Converting in the shell

Conversion on Command


Different newline or character sets can make it difficult for Linux users to exchange data. A couple conversion tools in the shell help remove the headaches.

By Heike Jurzik

Sebastian Duda, Fotolia

If you frequently exchange text documents between Windows and Linux systems, you only need a few commands in the shell to convert the different newline characters - dos2unix and unix2dos convert with a single command. If a character set causes problems beyond that, iconv and recode will convert the jumble of letters into something more palatable.

What's Going On?

File suffixes are just hollow words. Linux differentiates file types by their content and not by the way the file name ends. Linux recognizes, for example, an MP3 file as such, even if its name suggests a completely different file type.

Figure 1 shows the Gnome file manager, Nautilus, which identifies both the camouflaged MP3 file (chicken.txt shown in the example) and the LaTeX file pretending to be a PNG graphic file (brief.png).

Figure 1: No cheating - Linux recognizes file types by their content and not just by their file suffixes.

The file command-line tool helps to identify files correctly (Listing 1). This practical tool takes a closer look at the files and tries various tests to identify the file type. Usually, the first few bytes are all it takes to make a correct decision. If file can't make its mind up, it will let you know as follows:

$ file weirdfile
weirdfile:     data

The program gives you a fair amount of information on text files. The output in Listing 2 goes to show that text is not just text. Three text files generate three completely different messages from file: one message is UTF-8, one uses Windows line terminators (CRLF, see "The End of the Line ..."), and the other is ISO-8859. In the following sections, I will look at programs that modify these different kinds of text to facilitate the exchange of data with other systems.

Listing 1: File
01 $ file *
02 letter.png:     LaTeX 2e document text
03 chicken.txt:    MP3 file with ID3 version 2.3.0 tag
04 test.txt:       ISO-8859 text
Listing 2: Text is not just text
01 $ file *
02 utf8.txt:       UTF-8 Unicode text
03 win.txt:        ISO-8859 text, with CRLF line terminators
04 iso8859.txt:    ISO-8859 text

The End of the Line ...

... is often where the trouble starts because different operating systems use different approaches to marking ends of lines. The syntax, which is basically taken from the way manual typewriters handle the end-of-line scenario, is completely different on Linux and Windows; whereas Linux systems just add a line feed (\n = "new line"), Windows uses a combination of line feed and carriage return (\r = "return").

This small - but critical - difference is very noticeable when you open a text file in an editor; a text file created on Windows will be full of ^M characters if you open it in Vim.

□ □ □

### Work to do
1. Print the passage of the shell conversion article from "If you frequently" to "graphic file (brief.png).".
2. Give what follows in the article on text conversion in the shell, picking up after its last sentence.

### Data section
□ □ □

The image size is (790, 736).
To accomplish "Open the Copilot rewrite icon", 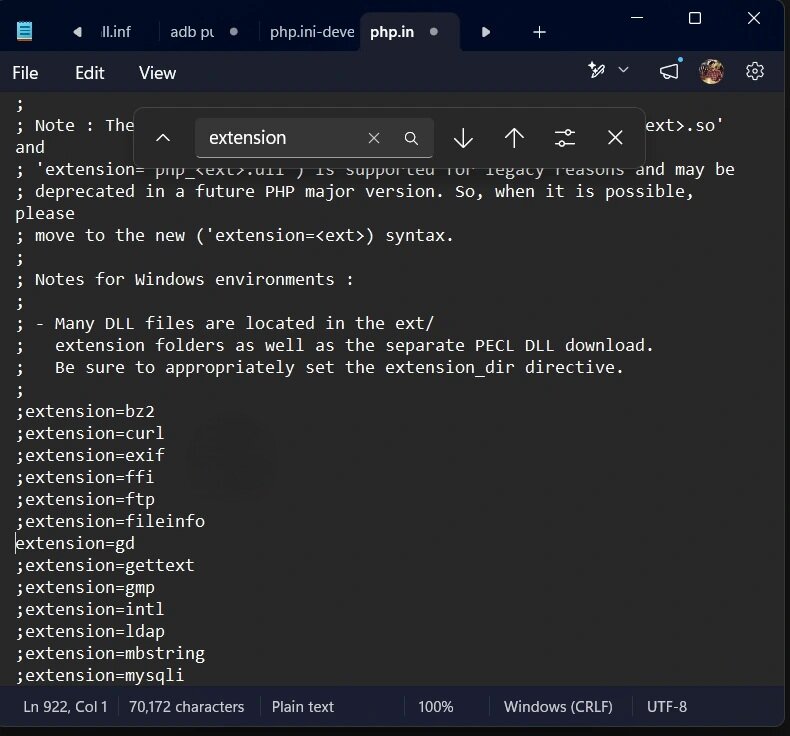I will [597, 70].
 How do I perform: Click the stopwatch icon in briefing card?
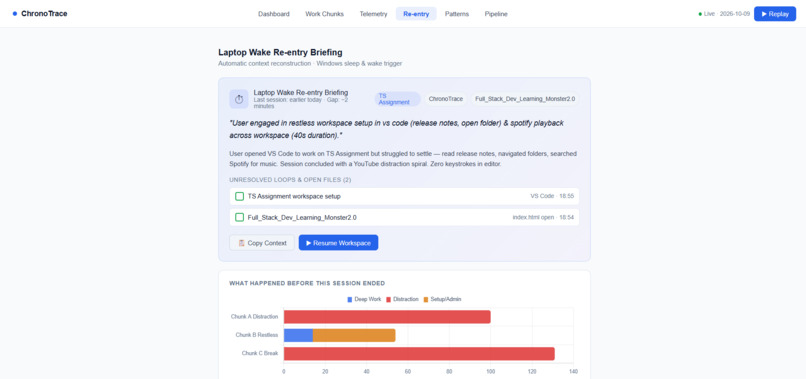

□ □ □

### Solved tasks
1.
If you frequently exchange text documents between Windows and Linux systems, you only need a few commands in the shell to convert the different newline characters - dos2unix and unix2dos convert with a single command. If a character set causes problems beyond that, iconv and recode will convert the jumble of letters into something more palatable.

What's Going On?

File suffixes are just hollow words. Linux differentiates file types by their content and not by the way the file name ends. Linux recognizes, for example, an MP3 file as such, even if its name suggests a completely different file type.

Figure 1 shows the Gnome file manager, Nautilus, which identifies both the camouflaged MP3 file (chicken.txt shown in the example) and the LaTeX file pretending to be a PNG graphic file (brief.png).

2.
The shell tools dos2unix ("DOS to Unix") and unix2dos ("Unix to DOS") give you an angle on this. As the names suggest, they convert files from one format to another.

Some Linux distributions bundle the tools in packages of their own; current Debian versions provide the tofrodos package with the programs fromdos and todos. Two symbolic links from /usr/bin/dos2unix and /usr/bin/unix2dos point to the tools, allowing users to work with dos2unix and unix2dos, or with fromdos and todos, as needed. The programs basically do the same things, although with a couple of differences.

In this article, I will refer to these tools as dos2unix/unix2dos (because you can still use this syntax on Debian systems) and point out where the options differ.

All's Well That Ends Well

To repair a text file created on Windows for use by Linux users, just type:

$ dos2unix win.txt

The tool is communicative and tells users what is going on behind the scenes in the form of command-line output:

$ dos2unix: converting file win.
txt to UNIX format ...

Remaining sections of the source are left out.